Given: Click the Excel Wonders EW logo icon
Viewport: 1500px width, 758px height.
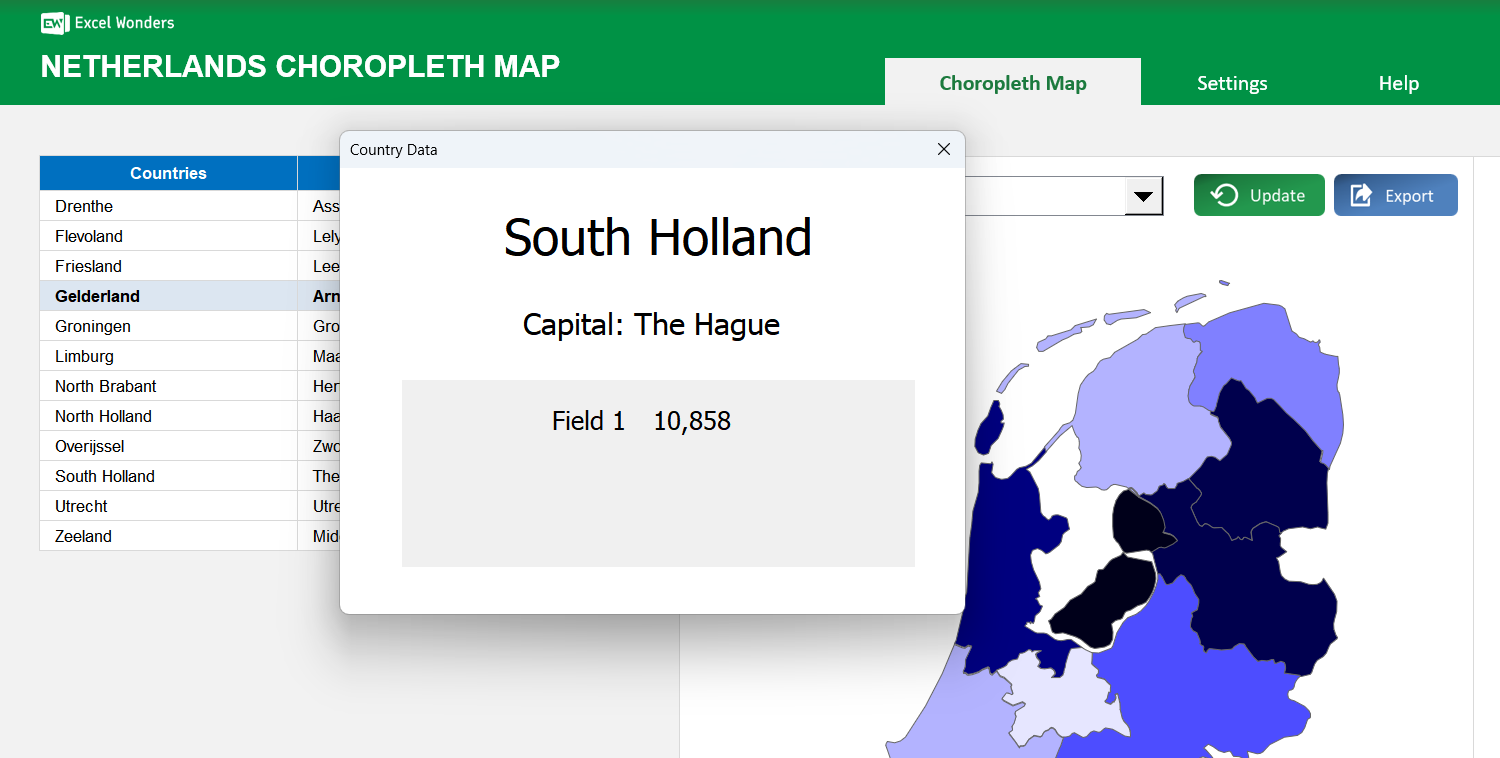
---
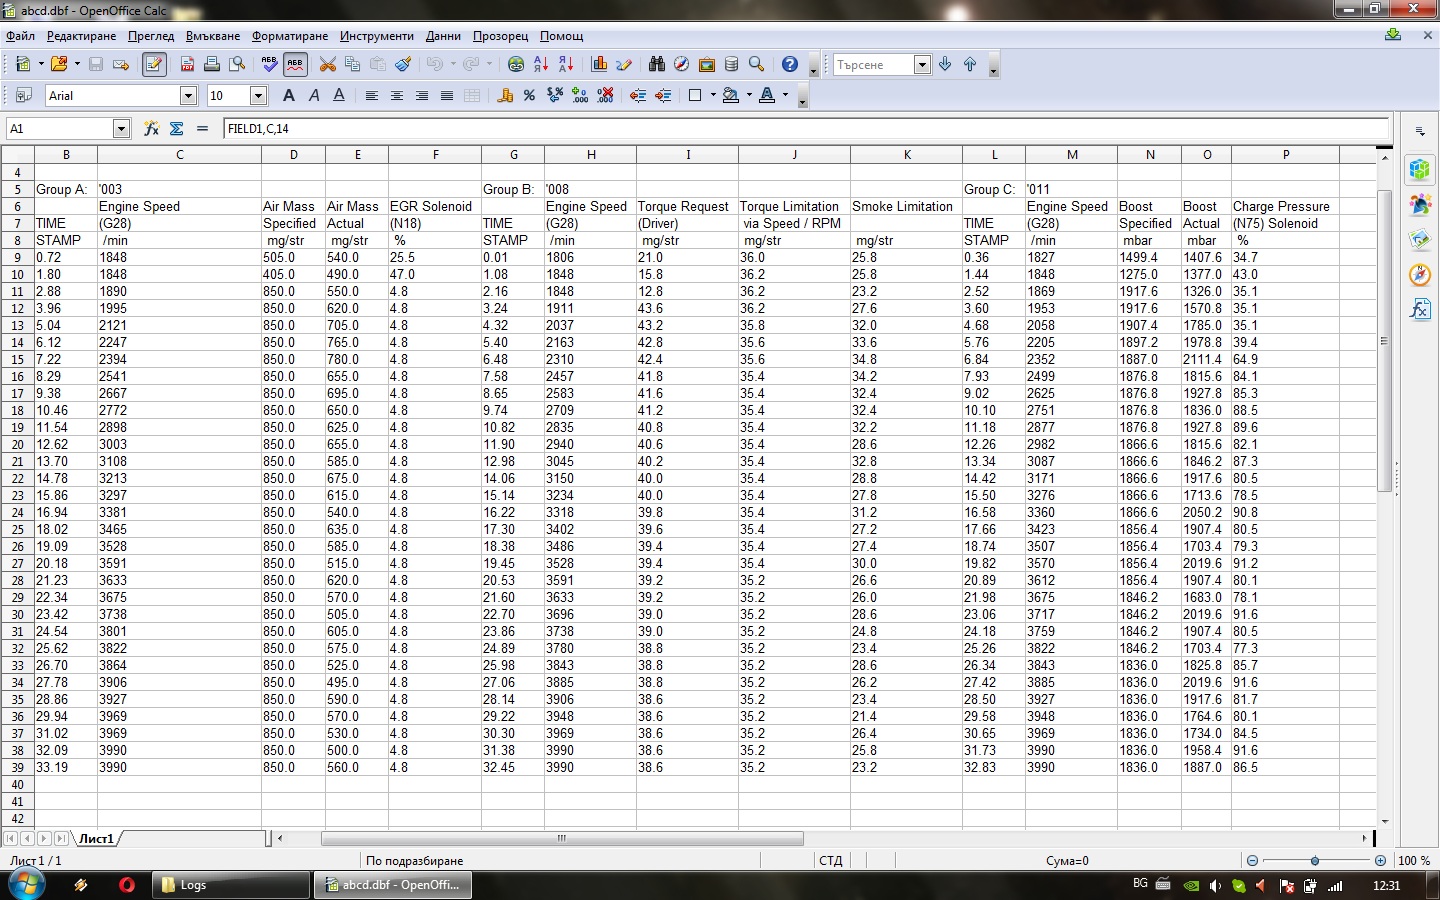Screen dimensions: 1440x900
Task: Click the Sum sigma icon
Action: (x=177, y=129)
---
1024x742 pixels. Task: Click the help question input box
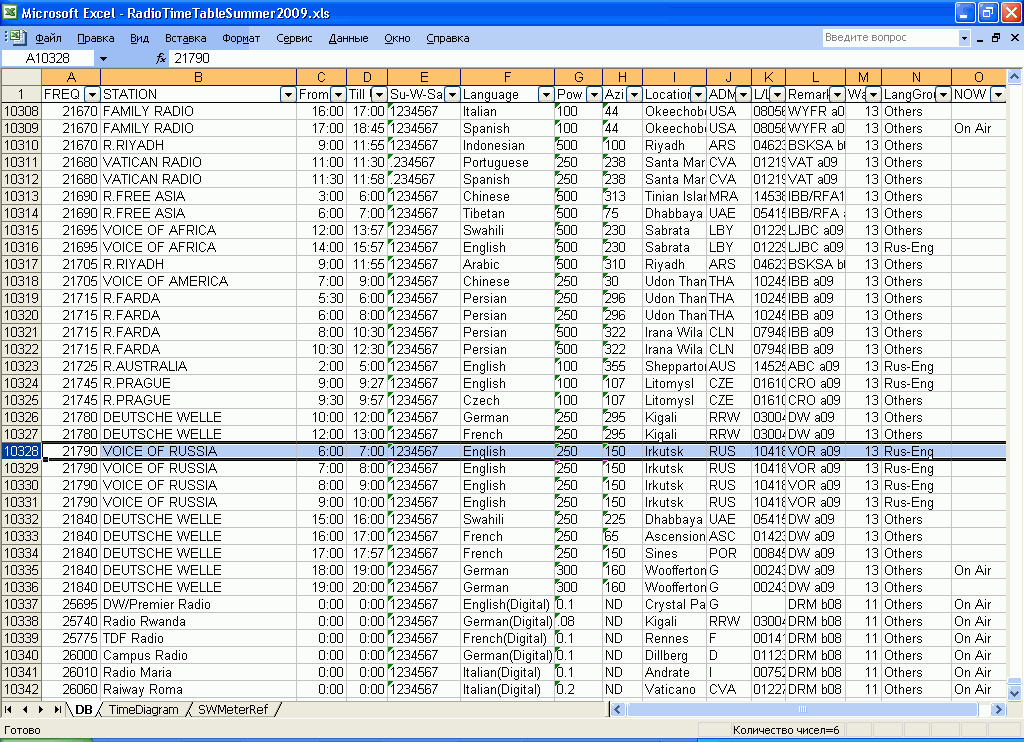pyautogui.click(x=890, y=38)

◆ WORK ITEM: In the data above, start at the line that has "Given: Click the Excel Wonders EW logo icon", stop after the line that has "Viewport: 1500px width, 758px height.", and print every line in between exactly as it stands.

◆ EXERCISE RESPONSE:
Given: Click the Excel Wonders EW logo icon
Viewport: 1500px width, 758px height.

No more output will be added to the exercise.